Libby was convicted of obstructing justice, perjury, and lying to investigators. He was sentenced to 30 months in prison and fined $250,000. Bush did not pardon Libby, but in June 2007 commuted his sentence, arguing that the prison sentence was an excessive punishment given the fine, the disbarment, and the disgrace were sufficient.
Bush not only noted his "respect for the jury verdict" and the prosecutor, he also emphasized the "harsh punishment" Libby still faced, including a "forever damaged" professional reputation and the "long-lasting" consequences of a felony conviction.
And there were these two sentences: "Our entire system of justice relies on people telling the truth," Bush said. "And if a person does not tell the truth, particularly if he serves in government and holds the public trust, he must be held accountable." Particularly if he serves in government. Bush's allies would say later that the language was intended to send an unmistakable message, internally as well as externally: No one is above the law.
We did not see such concern for the rule of law in the previous administration. I doubt that we will see it under the former Chicago politician and friend of ACORN who currently serves in the White House. But I'm happy to be surprised.
Even as governor of Texas, Bush had been generally suspicious of the pardon system, though he was not opposed to it in principle. "His reluctance stemmed not from a lack of mercy but from his sense that pardons were a rigged game, tilted in favor of offenders with political connections. 'He thought the whole pardon system was completely corrupt,' says a top Bush adviser."

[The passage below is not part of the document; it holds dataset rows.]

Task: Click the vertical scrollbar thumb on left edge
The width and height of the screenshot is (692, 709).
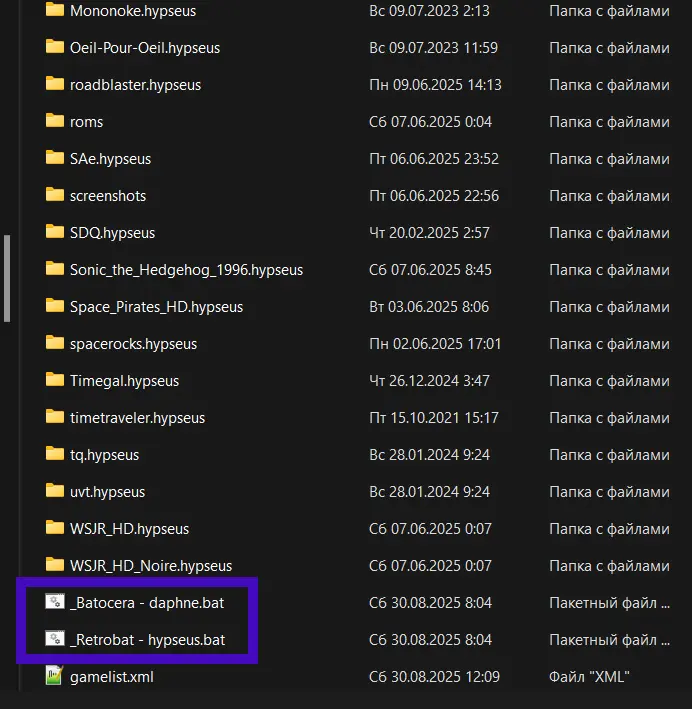Action: click(x=8, y=278)
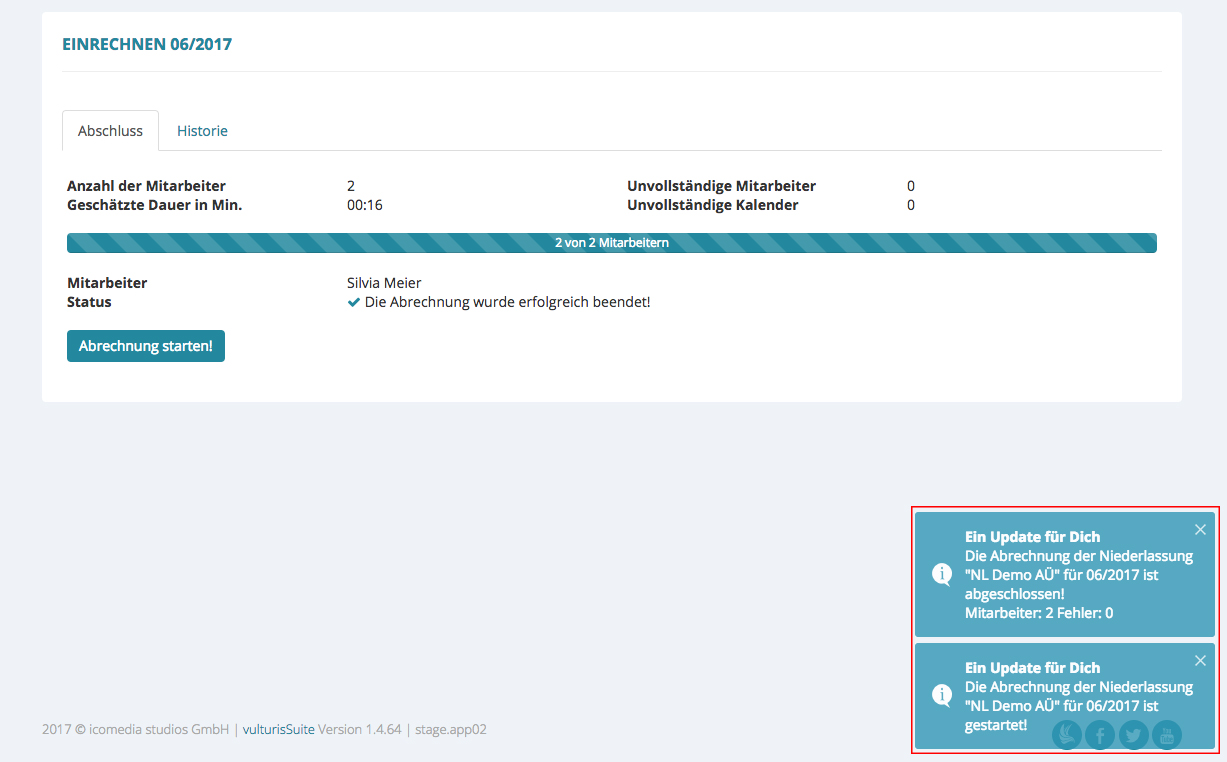Click info icon in 'abgeschlossen' notification
1227x762 pixels.
pyautogui.click(x=941, y=574)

The article supplies an illustration:
On Dec. 23, 2008, Bush announced 19 pardons. No big names. No apparent political sponsors. But one planned pardon went to a Brooklyn, N.Y., developer who had pleaded guilty in the early 2000s to lying to federal housing authorities. After news accounts surfaced that his father had given nearly $30,000 to the Republican Party earlier that year, the White House backpedaled. It didn't help that one of the lawyers who had sought the pardon had once worked in Bush's own counsel's office — exactly the kind of inside favoritism Bush despised. Bush, who had retreated to Camp David for a last family holiday, spent Christmas Eve fielding phone calls about the case. By day's end, he decided to kill the developer's pardon. The experience left him, aides say, even more wary of the process than he was before.
Later, Cheney pressed his boss again for the pardon. Bush set up a meeting at which Cheney could make his case and White House counsel Fred Fielding could make his case against it. Cheney made political arguments about Iraq War opponents targeting Libby because they couldn't get at Bush. He made emotional appeals to not leaving any soldiers on the battlefield. "But Bush pushed past the political dimension. 'Did the jury get it right or wrong?' he asked."
In conversations that followed, two considerations kept coming up: repentance and the truth. "Bush would decide alone. In private, he was bothered by Libby's lack of repentance. But he seemed more riveted by the central issue of the trial: truthfulness. Did Libby lie to prosecutors?"
For President George W. Bush, pardoning someone convicted of a crime by due process of law in the American judicial system was a matter of awesome weight. It carried implications for the rule of law on which our system of liberty rested, and still rests. Thus, what was of ultimate concern to him was the question of truth. Those who are currently in power at both ends of Pennsylvania Avenue would serve us and themselves better by trembling more sincerely before that consideration.